# Regex Assignment

In this assignment you're going to learn how to use Regular Expressions (regex) to extract and clean patterns from textual data. Regular expressions provide a special language to capture patterns in text. They can be infintely combined to extract *very* complex patterns under many conditions. Luckily for you, we will only go into the basics. In Python, the [`re`](https://docs.python.org/2/library/re.html) library provides us with a way of interpreting these patterns and using them for *search*.

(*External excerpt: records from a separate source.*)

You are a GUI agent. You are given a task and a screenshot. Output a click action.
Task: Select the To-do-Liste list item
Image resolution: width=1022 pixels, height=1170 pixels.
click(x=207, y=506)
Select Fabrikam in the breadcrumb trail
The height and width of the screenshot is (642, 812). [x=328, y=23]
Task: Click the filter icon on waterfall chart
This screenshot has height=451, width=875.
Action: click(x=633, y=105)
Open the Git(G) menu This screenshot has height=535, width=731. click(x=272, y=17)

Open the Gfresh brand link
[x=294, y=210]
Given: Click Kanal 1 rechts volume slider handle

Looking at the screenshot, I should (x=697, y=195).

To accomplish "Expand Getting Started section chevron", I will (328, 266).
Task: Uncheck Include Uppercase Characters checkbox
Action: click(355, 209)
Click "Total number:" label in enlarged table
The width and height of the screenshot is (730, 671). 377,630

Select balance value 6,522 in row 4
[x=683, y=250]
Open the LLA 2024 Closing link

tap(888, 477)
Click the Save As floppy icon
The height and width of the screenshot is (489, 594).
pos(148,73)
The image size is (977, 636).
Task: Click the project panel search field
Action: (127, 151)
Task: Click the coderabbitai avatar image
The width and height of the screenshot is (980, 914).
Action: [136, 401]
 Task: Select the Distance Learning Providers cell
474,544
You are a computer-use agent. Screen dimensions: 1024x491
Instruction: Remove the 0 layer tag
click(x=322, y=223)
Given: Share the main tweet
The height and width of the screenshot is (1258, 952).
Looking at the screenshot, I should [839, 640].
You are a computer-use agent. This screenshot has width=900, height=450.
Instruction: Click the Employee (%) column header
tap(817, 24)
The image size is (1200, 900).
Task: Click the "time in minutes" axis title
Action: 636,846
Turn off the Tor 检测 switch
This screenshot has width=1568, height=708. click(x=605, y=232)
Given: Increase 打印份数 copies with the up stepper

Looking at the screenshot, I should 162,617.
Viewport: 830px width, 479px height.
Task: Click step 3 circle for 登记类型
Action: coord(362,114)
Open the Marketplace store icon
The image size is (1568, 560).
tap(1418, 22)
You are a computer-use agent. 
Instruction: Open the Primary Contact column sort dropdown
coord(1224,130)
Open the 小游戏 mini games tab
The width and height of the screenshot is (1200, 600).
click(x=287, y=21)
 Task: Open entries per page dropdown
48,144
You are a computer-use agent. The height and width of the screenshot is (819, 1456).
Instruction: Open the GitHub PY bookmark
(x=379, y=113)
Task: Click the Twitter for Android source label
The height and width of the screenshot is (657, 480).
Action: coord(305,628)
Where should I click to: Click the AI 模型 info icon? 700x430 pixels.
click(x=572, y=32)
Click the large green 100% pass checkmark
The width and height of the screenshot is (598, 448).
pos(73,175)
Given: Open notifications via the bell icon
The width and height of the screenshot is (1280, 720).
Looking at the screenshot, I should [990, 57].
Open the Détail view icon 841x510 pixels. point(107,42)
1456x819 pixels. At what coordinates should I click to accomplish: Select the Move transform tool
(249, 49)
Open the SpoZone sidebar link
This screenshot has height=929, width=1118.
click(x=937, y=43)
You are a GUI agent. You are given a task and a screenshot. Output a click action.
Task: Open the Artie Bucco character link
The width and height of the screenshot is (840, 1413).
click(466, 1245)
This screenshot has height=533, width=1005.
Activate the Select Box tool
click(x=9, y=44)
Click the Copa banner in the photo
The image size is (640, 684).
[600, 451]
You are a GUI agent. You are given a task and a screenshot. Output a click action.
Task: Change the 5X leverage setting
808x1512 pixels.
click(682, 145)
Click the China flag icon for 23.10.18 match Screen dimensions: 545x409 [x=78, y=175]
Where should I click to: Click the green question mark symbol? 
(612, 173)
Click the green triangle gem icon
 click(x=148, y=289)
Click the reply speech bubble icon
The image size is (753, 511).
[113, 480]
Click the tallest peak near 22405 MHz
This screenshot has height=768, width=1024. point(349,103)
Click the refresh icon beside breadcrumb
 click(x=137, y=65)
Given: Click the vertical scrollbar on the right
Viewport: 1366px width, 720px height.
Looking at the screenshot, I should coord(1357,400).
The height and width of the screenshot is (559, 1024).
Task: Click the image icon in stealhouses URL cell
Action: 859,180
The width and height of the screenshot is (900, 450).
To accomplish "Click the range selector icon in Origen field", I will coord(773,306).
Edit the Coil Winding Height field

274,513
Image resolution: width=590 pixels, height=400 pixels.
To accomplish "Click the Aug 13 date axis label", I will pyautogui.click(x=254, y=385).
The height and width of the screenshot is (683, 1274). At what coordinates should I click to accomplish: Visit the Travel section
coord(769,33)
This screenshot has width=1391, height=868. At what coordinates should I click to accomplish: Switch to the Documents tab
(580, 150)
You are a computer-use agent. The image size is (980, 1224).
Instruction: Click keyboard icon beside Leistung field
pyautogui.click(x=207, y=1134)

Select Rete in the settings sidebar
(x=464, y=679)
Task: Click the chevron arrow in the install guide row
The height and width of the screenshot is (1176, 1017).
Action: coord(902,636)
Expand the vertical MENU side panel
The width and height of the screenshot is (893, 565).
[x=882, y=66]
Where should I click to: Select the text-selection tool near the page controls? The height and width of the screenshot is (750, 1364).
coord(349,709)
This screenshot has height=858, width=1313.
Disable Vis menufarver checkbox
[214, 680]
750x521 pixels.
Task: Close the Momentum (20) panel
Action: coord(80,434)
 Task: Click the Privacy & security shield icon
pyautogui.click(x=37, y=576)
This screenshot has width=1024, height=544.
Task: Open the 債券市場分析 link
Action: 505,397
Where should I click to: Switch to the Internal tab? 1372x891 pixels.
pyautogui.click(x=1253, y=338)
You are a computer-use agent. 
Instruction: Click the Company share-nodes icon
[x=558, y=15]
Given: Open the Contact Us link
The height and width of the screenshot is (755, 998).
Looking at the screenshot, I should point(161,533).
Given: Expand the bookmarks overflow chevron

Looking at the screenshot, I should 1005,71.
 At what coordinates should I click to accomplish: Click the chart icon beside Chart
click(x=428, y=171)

Let's look at some examples:

In [1]:
import re

some_text = "hello, world"
re.findall('\w', some_text)

['h', 'e', 'l', 'l', 'o', 'w', 'o', 'r', 'l', 'd']

The above example simply matches each alphanumeric character (a through z and 0 through 9, abbreviated by `\w`) individually. If we want to find actual words, we need it to tell that we're actually looking for a *sequence*. This can be done using the `*`. Basically it tells regex to do these steps:

- Start scanning the string
- If you find any character matching (a-z or 0-9) start recording.
- If you find any character that doesn't match this, stop recording.
- Give me a list of all the sequences you recorded.

In [2]:
re.findall('\w*', some_text)

['hello', '', '', 'world', '']

These 'empty' hits `'', ''` are empty because it finds a character that does not belong to the pattern you specified (e.g. `,`, whitespace, and the end of the string).

Of course, you can also only match letters (to clean data for example). By default regex searches for the **exact** order that you provide as a pattern, like so:

In [3]:
more_text = "abc cba abc bc ab"
re.findall("abc", more_text)

['abc', 'abc']

If you just want to find anything including `a` or `b` (even `ba` or `ab`), you can encapsulate these between square brackets (`[ ]`). For example:

In [4]:
re.findall("[ab]*", more_text)

['ab', '', '', '', 'ba', '', 'ab', '', '', 'b', '', '', 'ab', '']

Because it's pretty inconvenient to write `[abcdefhijklmnopqrstuvwxyz]` everyime, you can abbreviate this with `[a-z]`, similar to `[A-Z]` and `[0-9]`. Of course you can combine these as well (`[a-zA-Z0-9]`). This can be used for cleaning up data for example:

In [5]:
raw_text = "h3ll0, w0rld."
re.findall('[a-z]*', raw_text)

['h', '', 'll', '', '', '', 'w', '', 'rld', '', '']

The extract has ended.